-- TO-DO LIST --
a – Please copy the wheelset comment thread from "And if it’s" to "poe more expensive?".
b – In the wheelset comment thread, how much does the tested wheelset cost?
--- START SELECTED EXTRACT ---
Price of the wheel set/ price for F/ price for R/ price of wheel set he is testing.
  • 3 0
 The wheelset starts at $2,250 (Front wheel for $1,015 and Rear wheel for $1,235), but the wheelset they tested is $2,515.
  • 2 1
 @tjjameson: Oh!!! DERP... I didn’t realize it was a dash and not another bullet point. Doesn’t show well on my iPhone.
  • 6 0
 @Crazy-Moose: Still... I’m poor.
  • 3 0
 @Crazy-Moose:
Phew the savings!!!!
  • 7 1
 Can someone who knows their shit chime in what the advantage of having only one pawl engage to get the number of poe? Doesn’t that put a lot of stress on this pawl compared to a load that is distributed among several contact points?

And if it’s mostly a thing of how many teeth there are on the outside ring why don’t we see more hubs with this absurd number of poe, or why are hubs with more poe more expensive?

And lastly, doesn’t such a small angle between poe increase the effect of pedal kickback a lot?
--- END SELECTED EXTRACT ---
--- START SOURCE DATA ---
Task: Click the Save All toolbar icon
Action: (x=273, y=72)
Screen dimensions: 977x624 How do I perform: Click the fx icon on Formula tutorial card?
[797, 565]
--- END SOURCE DATA ---
-- REPLIES --
a –
And if it’s mostly a thing of how many teeth there are on the outside ring why don’t we see more hubs with this absurd number of poe, or why are hubs with more poe more expensive?

b – $2,515